Short exercise. Rewrite every line of the listing below as a Markdown table with the columns "No." and "Text," numbering the rows in order and omitting blank lines.

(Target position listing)
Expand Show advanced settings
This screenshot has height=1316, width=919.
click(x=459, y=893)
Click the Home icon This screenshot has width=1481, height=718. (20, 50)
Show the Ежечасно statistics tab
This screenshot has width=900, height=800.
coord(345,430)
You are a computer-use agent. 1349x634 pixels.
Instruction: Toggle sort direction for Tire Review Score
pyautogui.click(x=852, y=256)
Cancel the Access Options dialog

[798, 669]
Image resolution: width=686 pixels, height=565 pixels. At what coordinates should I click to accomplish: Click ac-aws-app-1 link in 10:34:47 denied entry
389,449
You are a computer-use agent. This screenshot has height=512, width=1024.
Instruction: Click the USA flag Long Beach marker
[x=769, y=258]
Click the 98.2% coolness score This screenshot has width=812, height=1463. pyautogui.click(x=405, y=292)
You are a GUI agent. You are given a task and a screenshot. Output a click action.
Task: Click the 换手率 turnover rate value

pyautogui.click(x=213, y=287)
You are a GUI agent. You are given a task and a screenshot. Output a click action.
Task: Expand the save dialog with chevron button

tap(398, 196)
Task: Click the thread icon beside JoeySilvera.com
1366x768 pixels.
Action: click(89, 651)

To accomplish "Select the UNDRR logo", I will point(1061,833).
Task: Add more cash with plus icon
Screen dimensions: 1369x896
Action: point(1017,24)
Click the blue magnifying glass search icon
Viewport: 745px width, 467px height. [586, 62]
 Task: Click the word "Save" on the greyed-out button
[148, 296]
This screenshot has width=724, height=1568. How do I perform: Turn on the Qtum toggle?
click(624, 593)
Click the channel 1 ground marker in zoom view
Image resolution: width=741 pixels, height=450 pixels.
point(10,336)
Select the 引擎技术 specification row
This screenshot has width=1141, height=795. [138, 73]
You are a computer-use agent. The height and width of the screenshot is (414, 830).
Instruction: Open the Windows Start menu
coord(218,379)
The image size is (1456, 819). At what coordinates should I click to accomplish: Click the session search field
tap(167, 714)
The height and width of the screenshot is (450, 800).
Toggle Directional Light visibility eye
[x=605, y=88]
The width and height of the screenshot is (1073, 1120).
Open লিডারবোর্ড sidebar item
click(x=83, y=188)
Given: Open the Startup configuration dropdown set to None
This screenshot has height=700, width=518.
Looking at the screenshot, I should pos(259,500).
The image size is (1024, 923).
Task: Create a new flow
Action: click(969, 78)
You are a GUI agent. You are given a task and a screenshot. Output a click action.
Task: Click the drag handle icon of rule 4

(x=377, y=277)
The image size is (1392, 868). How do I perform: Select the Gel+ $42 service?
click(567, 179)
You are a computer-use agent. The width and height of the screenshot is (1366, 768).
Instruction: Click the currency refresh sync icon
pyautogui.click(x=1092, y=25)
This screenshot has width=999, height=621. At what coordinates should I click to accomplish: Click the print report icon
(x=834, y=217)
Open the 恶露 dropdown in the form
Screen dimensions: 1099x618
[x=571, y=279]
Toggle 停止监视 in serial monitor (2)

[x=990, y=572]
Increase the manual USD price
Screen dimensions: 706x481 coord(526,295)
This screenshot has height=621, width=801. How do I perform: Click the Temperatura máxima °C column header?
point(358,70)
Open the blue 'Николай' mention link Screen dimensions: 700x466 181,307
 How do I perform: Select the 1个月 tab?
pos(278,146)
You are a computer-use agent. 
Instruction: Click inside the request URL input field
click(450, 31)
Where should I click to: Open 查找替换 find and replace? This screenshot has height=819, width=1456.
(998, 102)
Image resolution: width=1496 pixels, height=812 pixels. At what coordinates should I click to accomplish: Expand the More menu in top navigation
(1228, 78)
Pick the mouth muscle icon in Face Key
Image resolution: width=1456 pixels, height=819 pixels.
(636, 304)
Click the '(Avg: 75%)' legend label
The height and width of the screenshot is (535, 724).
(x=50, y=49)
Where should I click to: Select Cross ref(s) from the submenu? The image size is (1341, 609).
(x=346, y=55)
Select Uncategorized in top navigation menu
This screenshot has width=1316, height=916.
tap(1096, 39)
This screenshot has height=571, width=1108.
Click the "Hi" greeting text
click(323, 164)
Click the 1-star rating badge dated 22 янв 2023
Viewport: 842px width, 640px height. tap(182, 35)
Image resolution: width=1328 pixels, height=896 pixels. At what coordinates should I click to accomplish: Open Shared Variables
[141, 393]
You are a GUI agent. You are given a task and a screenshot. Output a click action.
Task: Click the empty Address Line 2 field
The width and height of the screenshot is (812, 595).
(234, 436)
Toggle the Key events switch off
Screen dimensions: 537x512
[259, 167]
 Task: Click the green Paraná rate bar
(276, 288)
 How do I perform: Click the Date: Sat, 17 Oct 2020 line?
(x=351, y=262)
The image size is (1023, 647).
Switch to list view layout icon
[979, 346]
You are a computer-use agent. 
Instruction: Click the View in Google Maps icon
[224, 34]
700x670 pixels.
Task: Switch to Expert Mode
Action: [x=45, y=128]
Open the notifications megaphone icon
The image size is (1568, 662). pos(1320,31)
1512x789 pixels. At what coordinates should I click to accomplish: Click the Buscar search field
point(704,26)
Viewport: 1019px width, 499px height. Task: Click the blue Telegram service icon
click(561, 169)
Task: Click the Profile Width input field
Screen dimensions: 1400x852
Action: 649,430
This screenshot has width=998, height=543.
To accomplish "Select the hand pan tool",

Completed exercise.
| No. | Text |
|---|---|
| 1 | Expand Show advanced settings |
| 2 | This screenshot has height=1316, width=919. |
| 3 | click(x=459, y=893) |
| 4 | Click the Home icon This screenshot has width=1481, height=718. (20, 50) |
| 5 | Show the Ежечасно statistics tab |
| 6 | This screenshot has width=900, height=800. |
| 7 | coord(345,430) |
| 8 | You are a computer-use agent. 1349x634 pixels. |
| 9 | Instruction: Toggle sort direction for Tire Review Score |
| 10 | pyautogui.click(x=852, y=256) |
| 11 | Cancel the Access Options dialog |
| 12 | [798, 669] |
| 13 | Image resolution: width=686 pixels, height=565 pixels. At what coordinates should I click to accomplish: Click ac-aws-app-1 link in 10:34:47 denied entry |
| 14 | 389,449 |
| 15 | You are a computer-use agent. This screenshot has height=512, width=1024. |
| 16 | Instruction: Click the USA flag Long Beach marker |
| 17 | [x=769, y=258] |
| 18 | Click the 98.2% coolness score This screenshot has width=812, height=1463. pyautogui.click(x=405, y=292) |
| 19 | You are a GUI agent. You are given a task and a screenshot. Output a click action. |
| 20 | Task: Click the 换手率 turnover rate value |
| 21 | pyautogui.click(x=213, y=287) |
| 22 | You are a GUI agent. You are given a task and a screenshot. Output a click action. |
| 23 | Task: Expand the save dialog with chevron button |
| 24 | tap(398, 196) |
| 25 | Task: Click the thread icon beside JoeySilvera.com |
| 26 | 1366x768 pixels. |
| 27 | Action: click(89, 651) |
| 28 | To accomplish "Select the UNDRR logo", I will point(1061,833). |
| 29 | Task: Add more cash with plus icon |
| 30 | Screen dimensions: 1369x896 |
| 31 | Action: point(1017,24) |
| 32 | Click the blue magnifying glass search icon |
| 33 | Viewport: 745px width, 467px height. [586, 62] |
| 34 |  Task: Click the word "Save" on the greyed-out button |
| 35 | [148, 296] |
| 36 | This screenshot has width=724, height=1568. How do I perform: Turn on the Qtum toggle? |
| 37 | click(624, 593) |
| 38 | Click the channel 1 ground marker in zoom view |
| 39 | Image resolution: width=741 pixels, height=450 pixels. |
| 40 | point(10,336) |
| 41 | Select the 引擎技术 specification row |
| 42 | This screenshot has width=1141, height=795. [138, 73] |
| 43 | You are a computer-use agent. The height and width of the screenshot is (414, 830). |
| 44 | Instruction: Open the Windows Start menu |
| 45 | coord(218,379) |
| 46 | The image size is (1456, 819). At what coordinates should I click to accomplish: Click the session search field |
| 47 | tap(167, 714) |
| 48 | The height and width of the screenshot is (450, 800). |
| 49 | Toggle Directional Light visibility eye |
| 50 | [x=605, y=88] |
| 51 | The width and height of the screenshot is (1073, 1120). |
| 52 | Open লিডারবোর্ড sidebar item |
| 53 | click(x=83, y=188) |
| 54 | Given: Open the Startup configuration dropdown set to None |
| 55 | This screenshot has height=700, width=518. |
| 56 | Looking at the screenshot, I should pos(259,500). |
| 57 | The image size is (1024, 923). |
| 58 | Task: Create a new flow |
| 59 | Action: click(969, 78) |
| 60 | You are a GUI agent. You are given a task and a screenshot. Output a click action. |
| 61 | Task: Click the drag handle icon of rule 4 |
| 62 | (x=377, y=277) |
| 63 | The image size is (1392, 868). How do I perform: Select the Gel+ $42 service? |
| 64 | click(567, 179) |
| 65 | You are a computer-use agent. The width and height of the screenshot is (1366, 768). |
| 66 | Instruction: Click the currency refresh sync icon |
| 67 | pyautogui.click(x=1092, y=25) |
| 68 | This screenshot has width=999, height=621. At what coordinates should I click to accomplish: Click the print report icon |
| 69 | (x=834, y=217) |
| 70 | Open the 恶露 dropdown in the form |
| 71 | Screen dimensions: 1099x618 |
| 72 | [x=571, y=279] |
| 73 | Toggle 停止监视 in serial monitor (2) |
| 74 | [x=990, y=572] |
| 75 | Increase the manual USD price |
| 76 | Screen dimensions: 706x481 coord(526,295) |
| 77 | This screenshot has height=621, width=801. How do I perform: Click the Temperatura máxima °C column header? |
| 78 | point(358,70) |
| 79 | Open the blue 'Николай' mention link Screen dimensions: 700x466 181,307 |
| 80 |  How do I perform: Select the 1个月 tab? |
| 81 | pos(278,146) |
| 82 | You are a computer-use agent.  |
| 83 | Instruction: Click inside the request URL input field |
| 84 | click(450, 31) |
| 85 | Where should I click to: Open 查找替换 find and replace? This screenshot has height=819, width=1456. |
| 86 | (998, 102) |
| 87 | Image resolution: width=1496 pixels, height=812 pixels. At what coordinates should I click to accomplish: Expand the More menu in top navigation |
| 88 | (1228, 78) |
| 89 | Pick the mouth muscle icon in Face Key |
| 90 | Image resolution: width=1456 pixels, height=819 pixels. |
| 91 | (636, 304) |
| 92 | Click the '(Avg: 75%)' legend label |
| 93 | The height and width of the screenshot is (535, 724). |
| 94 | (x=50, y=49) |
| 95 | Where should I click to: Select Cross ref(s) from the submenu? The image size is (1341, 609). |
| 96 | (x=346, y=55) |
| 97 | Select Uncategorized in top navigation menu |
| 98 | This screenshot has width=1316, height=916. |
| 99 | tap(1096, 39) |
| 100 | This screenshot has height=571, width=1108. |
| 101 | Click the "Hi" greeting text |
| 102 | click(323, 164) |
| 103 | Click the 1-star rating badge dated 22 янв 2023 |
| 104 | Viewport: 842px width, 640px height. tap(182, 35) |
| 105 | Image resolution: width=1328 pixels, height=896 pixels. At what coordinates should I click to accomplish: Open Shared Variables |
| 106 | [141, 393] |
| 107 | You are a GUI agent. You are given a task and a screenshot. Output a click action. |
| 108 | Task: Click the empty Address Line 2 field |
| 109 | The width and height of the screenshot is (812, 595). |
| 110 | (234, 436) |
| 111 | Toggle the Key events switch off |
| 112 | Screen dimensions: 537x512 |
| 113 | [259, 167] |
| 114 |  Task: Click the green Paraná rate bar |
| 115 | (276, 288) |
| 116 |  How do I perform: Click the Date: Sat, 17 Oct 2020 line? |
| 117 | (x=351, y=262) |
| 118 | The image size is (1023, 647). |
| 119 | Switch to list view layout icon |
| 120 | [979, 346] |
| 121 | You are a computer-use agent.  |
| 122 | Instruction: Click the View in Google Maps icon |
| 123 | [224, 34] |
| 124 | 700x670 pixels. |
| 125 | Task: Switch to Expert Mode |
| 126 | Action: [x=45, y=128] |
| 127 | Open the notifications megaphone icon |
| 128 | The image size is (1568, 662). pos(1320,31) |
| 129 | 1512x789 pixels. At what coordinates should I click to accomplish: Click the Buscar search field |
| 130 | point(704,26) |
| 131 | Viewport: 1019px width, 499px height. Task: Click the blue Telegram service icon |
| 132 | click(561, 169) |
| 133 | Task: Click the Profile Width input field |
| 134 | Screen dimensions: 1400x852 |
| 135 | Action: 649,430 |
| 136 | This screenshot has width=998, height=543. |
| 137 | To accomplish "Select the hand pan tool", |